In the opposite direction, even before the collapse of specific media and even today, perhaps because of the always very literate condition of local artistic circles, the text appears as a very ingrained resource. There is a strange one that also forms a matrix: Alberto Greco, who finishes publishing a novel, "Besos brujos", that is a mix of texts, spots, graphisms, letters of Sylvie Vartan and Palito Ortega, etc. From there it is possible to reconstruct a plot of which they participate, each with its mark, Ferrari and his written pictures, the tables of Victor Grippo, Guillermo Kuitca and his pictorial diaries and Mirta Dermisache, among others; Until arriving at Fabio Kacero, in whom it seems to me that the artist of the writer is indescribable.

 

What is ARCOMadrid 2017 for contemporary Argentine art? What drifts are imaginable or desirable?

In general, I would say that ARCOMadrid is an occasion or a circumstance that forced to gather something that was very dispersed. In particular, it is an opportunity presented to a scene that, even in relation to other Latin American countries, has had very little institutional support and where each one has to do alone.

The opportunity for an artist such as Guillermo Kuitca, who had a retrospective at Reina Sofía, to share an exhibition inside the Thyssen-Bornemisza Museum with others less known to the Spanish public, such as Alejandra Seeber and Juan Tessi, and with Lucio Fontana, from Who sometimes seems to have forgotten that he was from Rosario, enables new possibilities to present and narrate to Argentine art internationally. This type of exhibition can create some interesting paths that facilitate the approach of new spectators.

Given the platform of visibility offered by the fair and the events parallel to it, I am confident that some opportunity will open up. I trust the curators responsible for the selection - which was a very difficult task - and, fundamentally, I trust some Argentine artists and the experience that the viewer can have in front of his work. Artists like Diego Bianchi, Fabio Kacero, Eduardo Navarro or Lux Lindner, among others, whose works have nothing to envy to those that are exhibited in any international exhibition, can get, as already did Adrián Villar Rojas with his ephemeral beasts, that The viewer will be surprised with a new experience, out of program.
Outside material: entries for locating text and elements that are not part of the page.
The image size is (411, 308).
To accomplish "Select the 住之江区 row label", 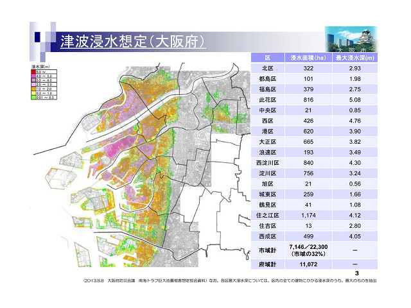I will tap(268, 216).
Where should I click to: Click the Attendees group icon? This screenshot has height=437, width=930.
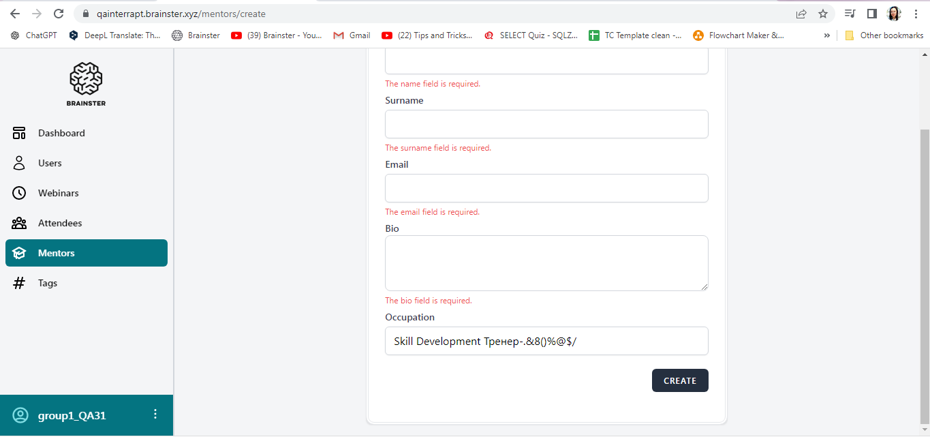(19, 223)
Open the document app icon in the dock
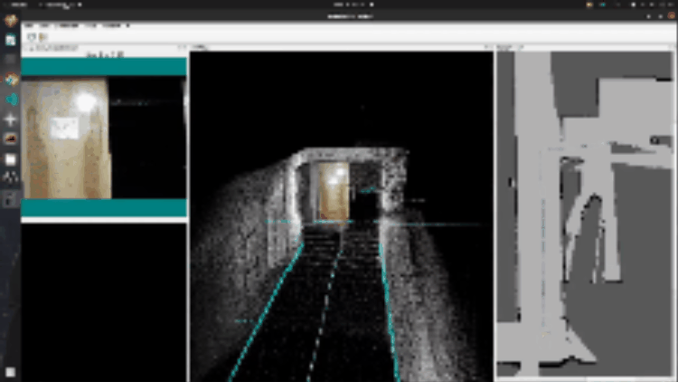Screen dimensions: 678x382 [11, 41]
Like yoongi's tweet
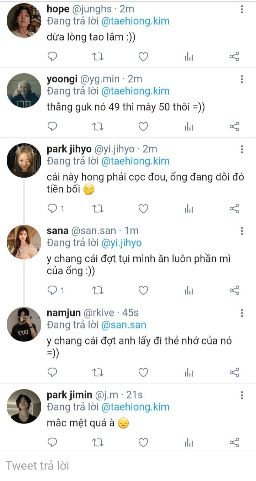 pyautogui.click(x=143, y=127)
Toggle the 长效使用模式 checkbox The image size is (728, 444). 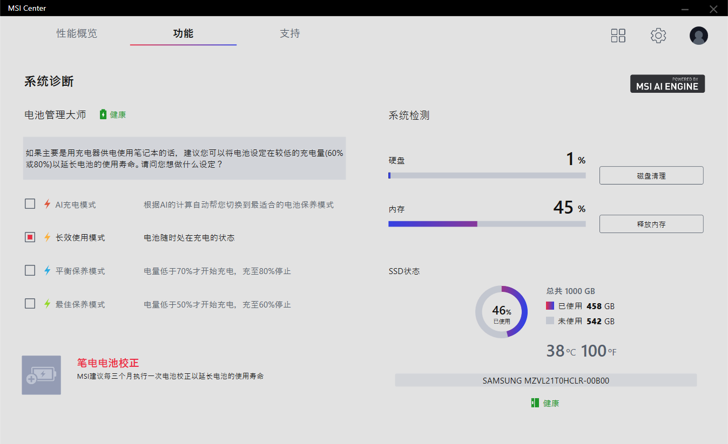pyautogui.click(x=30, y=237)
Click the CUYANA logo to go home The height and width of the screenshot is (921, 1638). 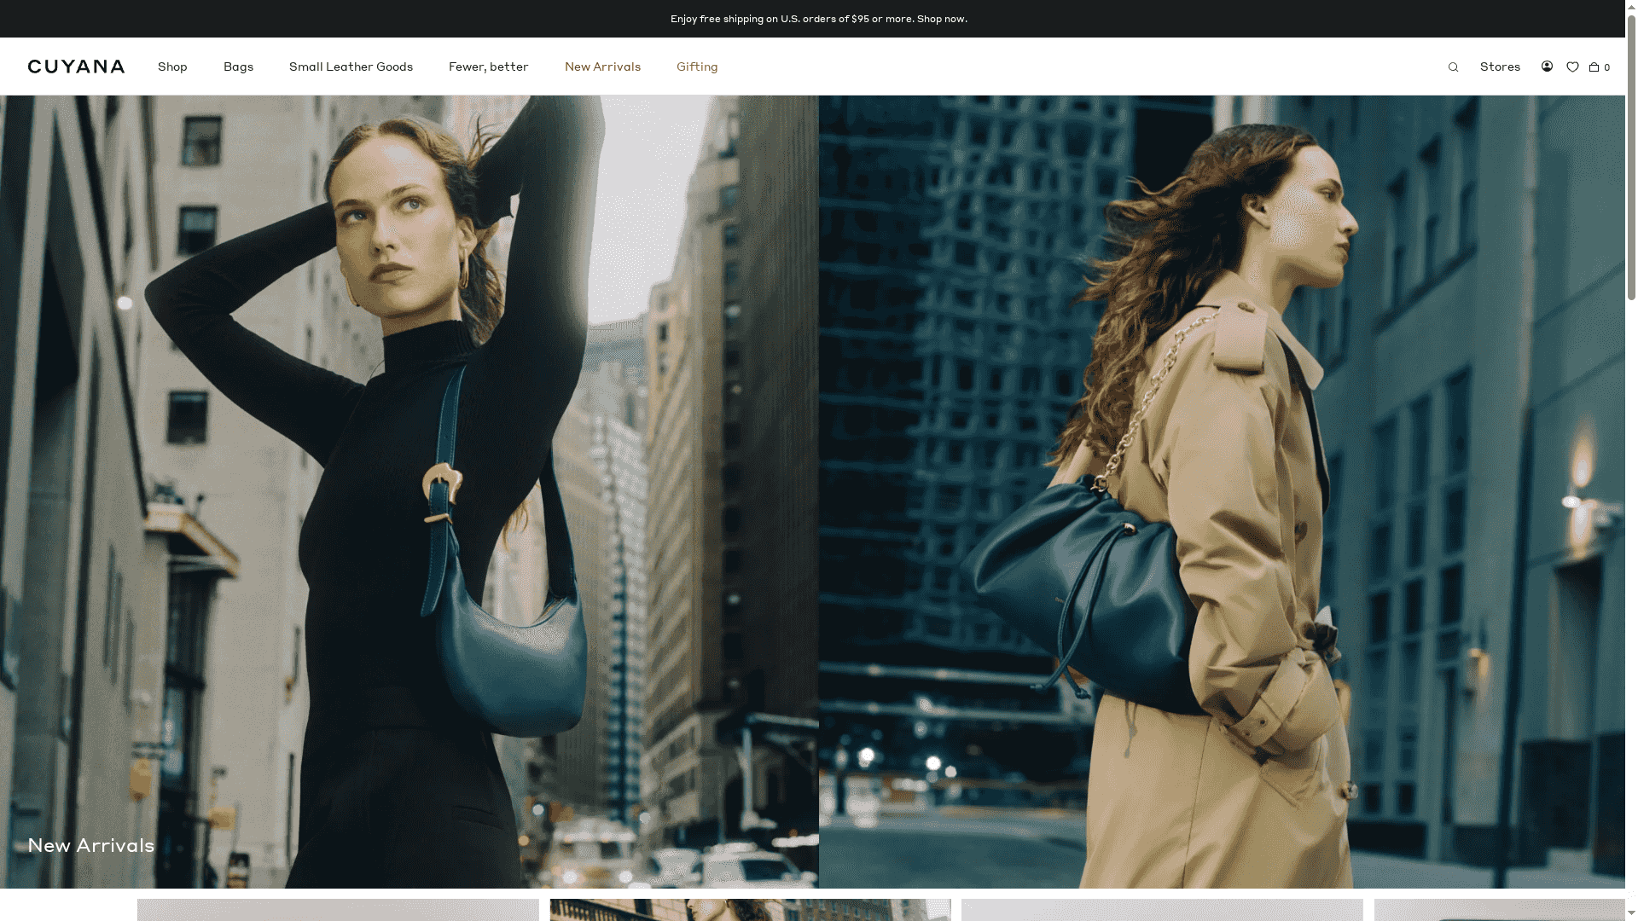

I do not dare to say how this can be translated materially because I do not know the operation of some plots; For example, if the collectors are going to be interested, if the museums are going to want to do retrospectives, if the artists are going to join European galleries, etc. Clearly, so that the artists can continue working is very good that all that happens. But I would already be satisfied that the spectators can find the works and feel, as David Viñas said to refer to certain writers, that there is an artist who "invented it".